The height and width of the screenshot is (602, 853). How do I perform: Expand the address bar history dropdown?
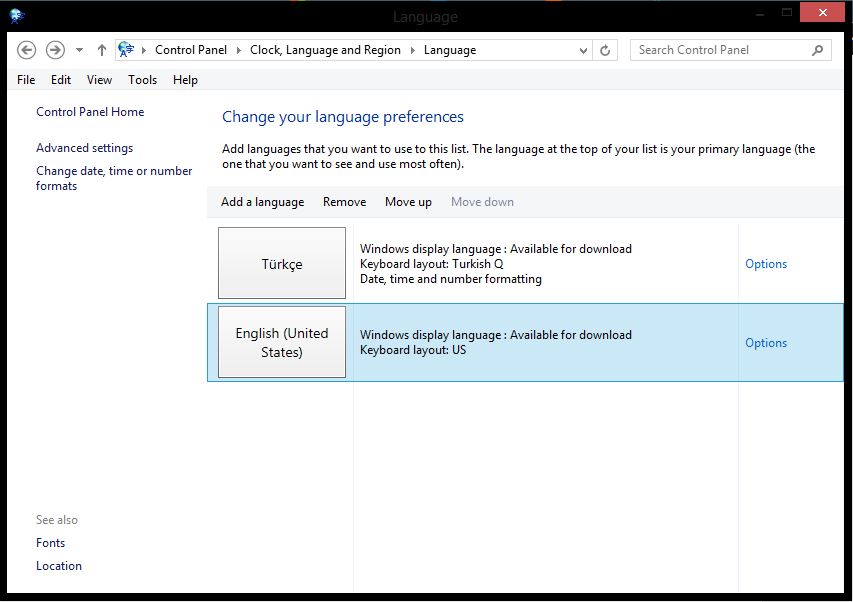[584, 50]
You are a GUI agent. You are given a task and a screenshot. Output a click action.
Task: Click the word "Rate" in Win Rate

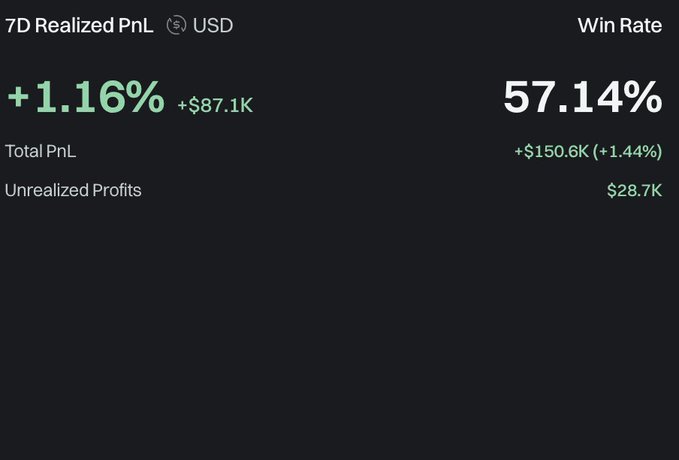[x=641, y=25]
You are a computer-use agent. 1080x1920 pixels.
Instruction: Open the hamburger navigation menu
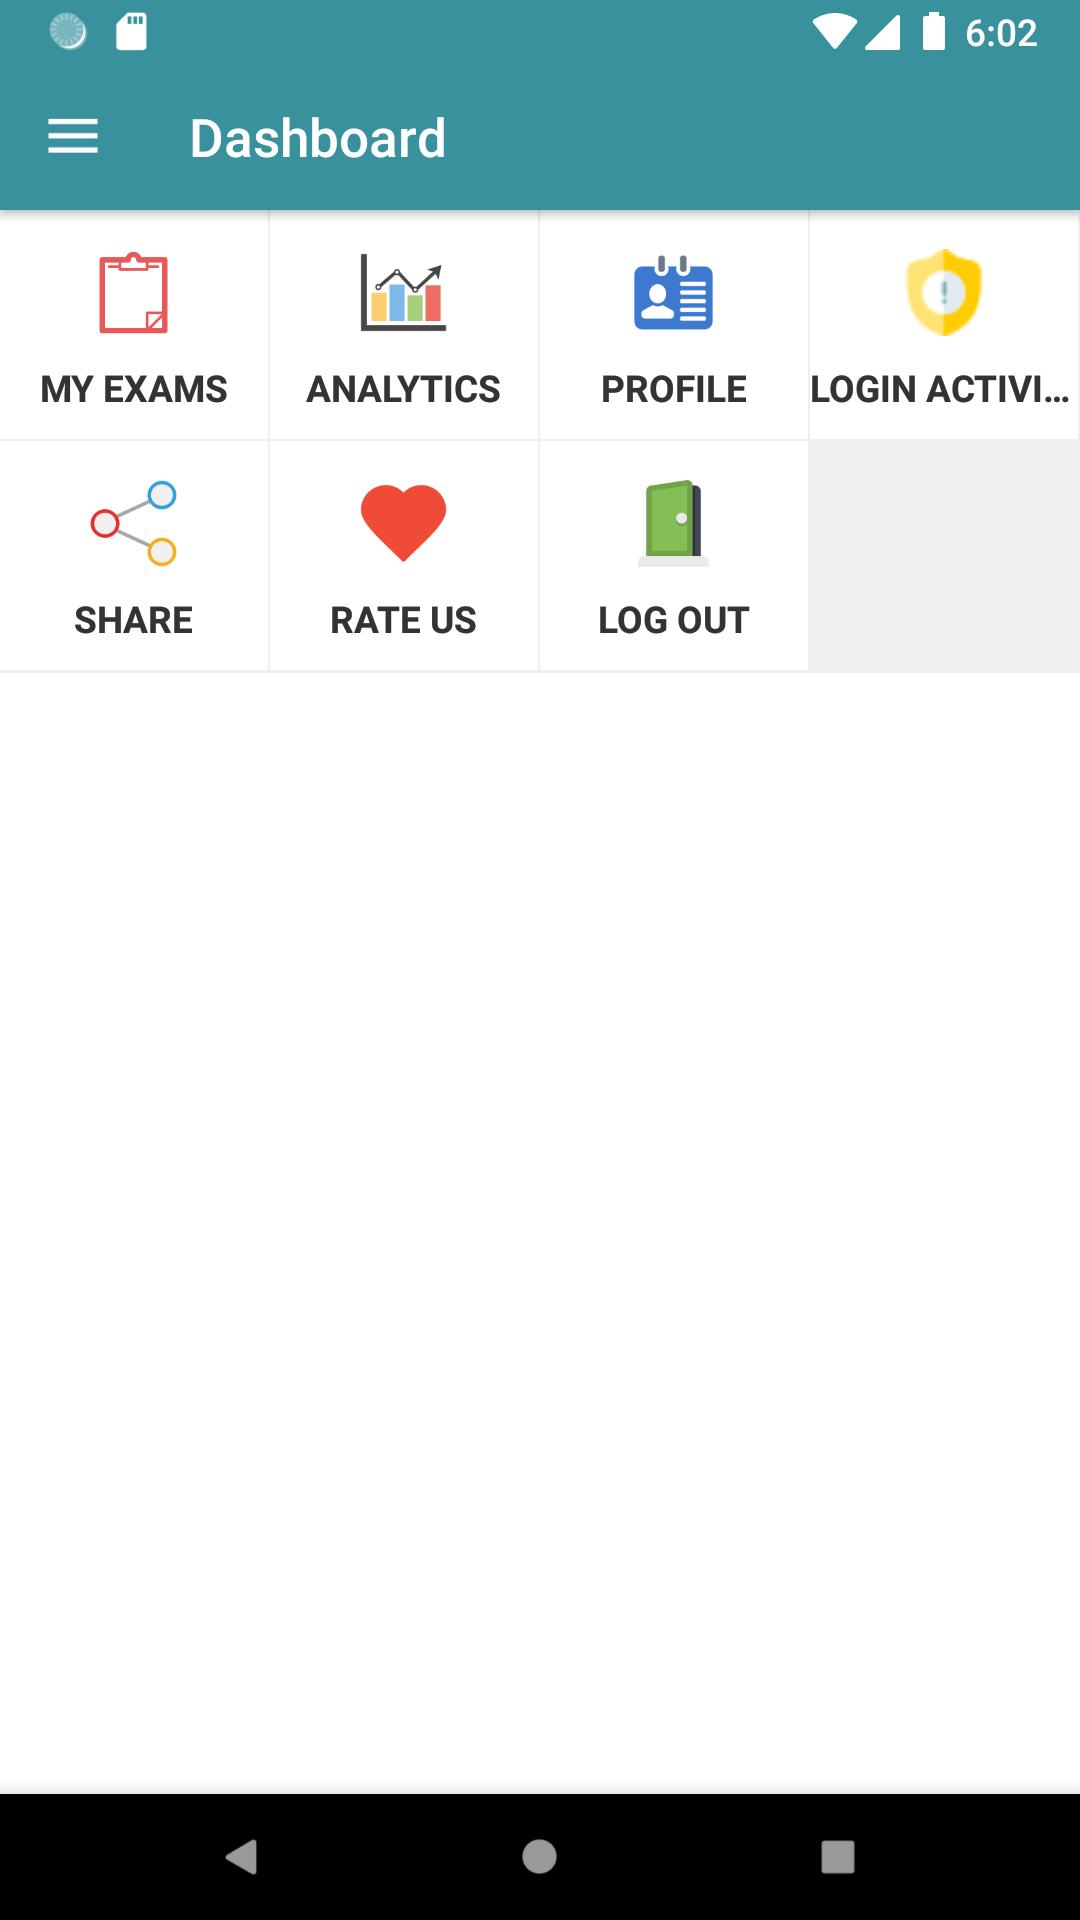point(73,137)
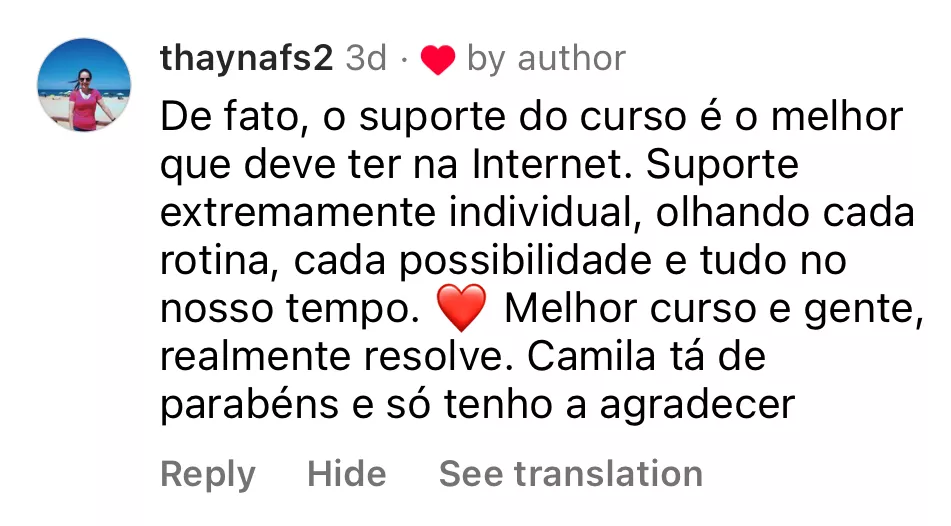Screen dimensions: 951x526
Task: Open thaynafs2's profile picture
Action: coord(84,85)
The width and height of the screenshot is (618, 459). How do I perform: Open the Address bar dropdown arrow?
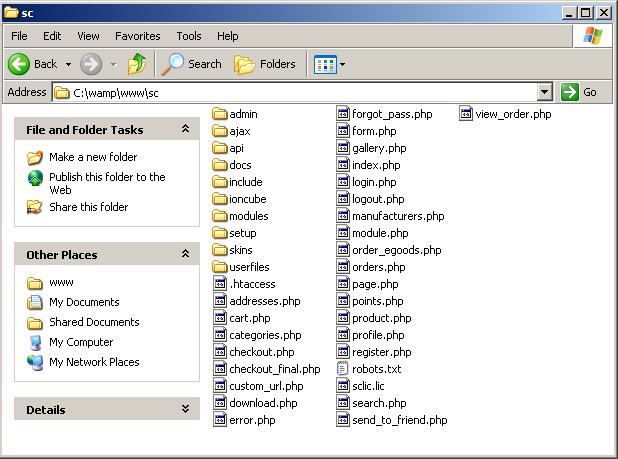point(544,92)
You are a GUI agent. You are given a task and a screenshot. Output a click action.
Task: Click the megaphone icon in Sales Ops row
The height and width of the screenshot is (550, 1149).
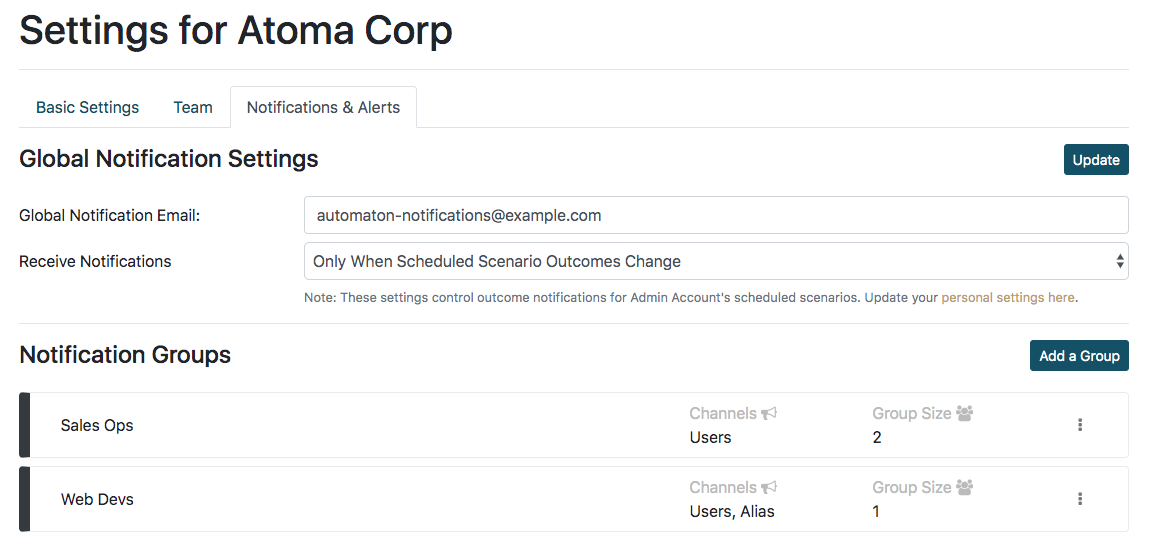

★ ★ ★ ★ ★ ★ ★

(ACTIVITY) Every line from the one containing "Task: Click the word" to the final line of the records should be duplicated exactly; no picture is to be copied.

(FINISHED TASK)
Task: Click the word "Rate" in Win Rate

[x=641, y=25]
You are a computer-use agent. 1080x1920 pixels.
Instruction: Open the hamburger navigation menu
point(73,137)
Screen dimensions: 951x526
Task: Open thaynafs2's profile picture
Action: coord(84,85)
The width and height of the screenshot is (618, 459). How do I perform: Open the Address bar dropdown arrow?
point(544,92)
You are a GUI agent. You are given a task and a screenshot. Output a click action.
Task: Click the megaphone icon in Sales Ops row
The height and width of the screenshot is (550, 1149).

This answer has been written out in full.